InstaTrie
High-performance prefix index and search word highlighter, implemented with trie data structures.
Key Features
- Sophisticated generic data structure for efficient prefix-lookup
- Support for custom extractor functions to retrieve keywords from POJOs
- Ability to ignore (simple) HTML Tags
- Highlighting of found parts in searched models
- Order of entries is retained
- Optional ASCII-Normalization of search keywords and queries
- Ability to create proxies for the data structure with additional filters
- Compatible to Java List API
- Support for Java8 Streams API
- Support for Java9+ Jigsaw module system
- No further dependencies (except for the ASCII-normalization utility)
Setup
To use InstaTrie
in your Maven project, you can simply add instatrie
as dependency:
<dependency>
<groupId>com.illucit</groupId>
<artifactId>instatrie</artifactId>
<version>2.0.0/version>
</dependency>
The only dependency of instatrie
is the library lucene-utils
for String normalization, which has no further dependencies itself.
Trie Data Structure
A "Trie" is a tree-like data structure, which has a character on each edge and where each node represents a prefix. It is known to be extremely efficient for storing and retrieving all words with a common prefix. For further theoretical information about tries, you can look in the Wikipedia.

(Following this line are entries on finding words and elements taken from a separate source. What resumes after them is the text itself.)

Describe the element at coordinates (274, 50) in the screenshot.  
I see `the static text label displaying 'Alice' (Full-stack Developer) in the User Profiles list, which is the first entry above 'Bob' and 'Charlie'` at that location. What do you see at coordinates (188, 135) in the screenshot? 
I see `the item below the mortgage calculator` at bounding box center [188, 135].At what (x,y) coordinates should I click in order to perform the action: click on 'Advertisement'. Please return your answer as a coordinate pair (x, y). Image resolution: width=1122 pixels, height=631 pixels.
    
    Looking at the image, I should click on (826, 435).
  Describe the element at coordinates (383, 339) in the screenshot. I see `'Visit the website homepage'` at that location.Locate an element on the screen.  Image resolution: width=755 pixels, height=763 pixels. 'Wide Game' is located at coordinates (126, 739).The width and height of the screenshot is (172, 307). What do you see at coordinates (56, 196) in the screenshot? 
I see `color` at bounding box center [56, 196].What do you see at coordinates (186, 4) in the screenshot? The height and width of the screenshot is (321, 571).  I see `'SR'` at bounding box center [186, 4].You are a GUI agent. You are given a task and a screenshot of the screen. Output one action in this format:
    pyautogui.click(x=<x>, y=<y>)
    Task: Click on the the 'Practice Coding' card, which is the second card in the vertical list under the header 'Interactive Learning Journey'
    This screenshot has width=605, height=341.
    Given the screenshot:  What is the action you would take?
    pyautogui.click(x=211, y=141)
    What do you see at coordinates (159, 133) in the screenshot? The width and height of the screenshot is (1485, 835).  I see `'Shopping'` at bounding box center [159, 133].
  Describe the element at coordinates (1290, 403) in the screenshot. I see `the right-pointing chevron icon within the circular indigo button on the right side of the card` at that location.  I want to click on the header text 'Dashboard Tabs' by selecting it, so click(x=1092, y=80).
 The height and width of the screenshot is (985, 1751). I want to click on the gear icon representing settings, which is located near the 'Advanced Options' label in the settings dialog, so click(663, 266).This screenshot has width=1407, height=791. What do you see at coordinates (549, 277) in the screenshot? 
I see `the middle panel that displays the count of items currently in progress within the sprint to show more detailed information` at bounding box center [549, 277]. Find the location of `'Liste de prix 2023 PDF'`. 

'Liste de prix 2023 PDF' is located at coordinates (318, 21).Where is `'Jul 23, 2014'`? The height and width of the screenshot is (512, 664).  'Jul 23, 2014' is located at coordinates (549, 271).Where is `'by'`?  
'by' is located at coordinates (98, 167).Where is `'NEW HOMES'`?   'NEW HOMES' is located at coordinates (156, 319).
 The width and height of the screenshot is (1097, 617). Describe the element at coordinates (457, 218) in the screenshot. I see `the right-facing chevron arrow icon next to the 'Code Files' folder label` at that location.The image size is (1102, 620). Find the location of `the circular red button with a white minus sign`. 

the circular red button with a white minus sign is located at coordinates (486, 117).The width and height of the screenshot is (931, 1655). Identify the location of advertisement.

The interface com.illucit.instatrie.trie.PrefixDictionary<T>
and class com.illucit.instatrie.trie.Trie<T>
provide an implementation of this data structure, which can hold a set of stored Strings and can retrieve all matching Strings with a given prefix. For each inserted String you can also add a payload object of the generic type <T>
.
Although the Trie
class was basically implemented for the Prefix Index functionality of this library, you can use it as its own. The Trie
class does not implement java.util.Collection
, but provides the most common methods to manipulate data. See the public interface com.illucit.instatrie.trie.PrefixDictionary<T>
for a full list of supported operations.
Prefix Index Data Structure
The "Prefix Index" data structure resembles a generic collection of models of a specific type, which can be filtered by search queries.
Word Splitter
First of all, you define a function to extract a searchable String from each model, which will be indexed. This function is called a "Word Splitter" and has to be realized by a class that implements.com.illucit.instatrie.splitter.WordSplitter<T>
.
E.g. if your model type is a class Person
with properties firstName
and lastName
, your Word Splitter should take an instance of Person
and return a Set containing the first name and last name of the person.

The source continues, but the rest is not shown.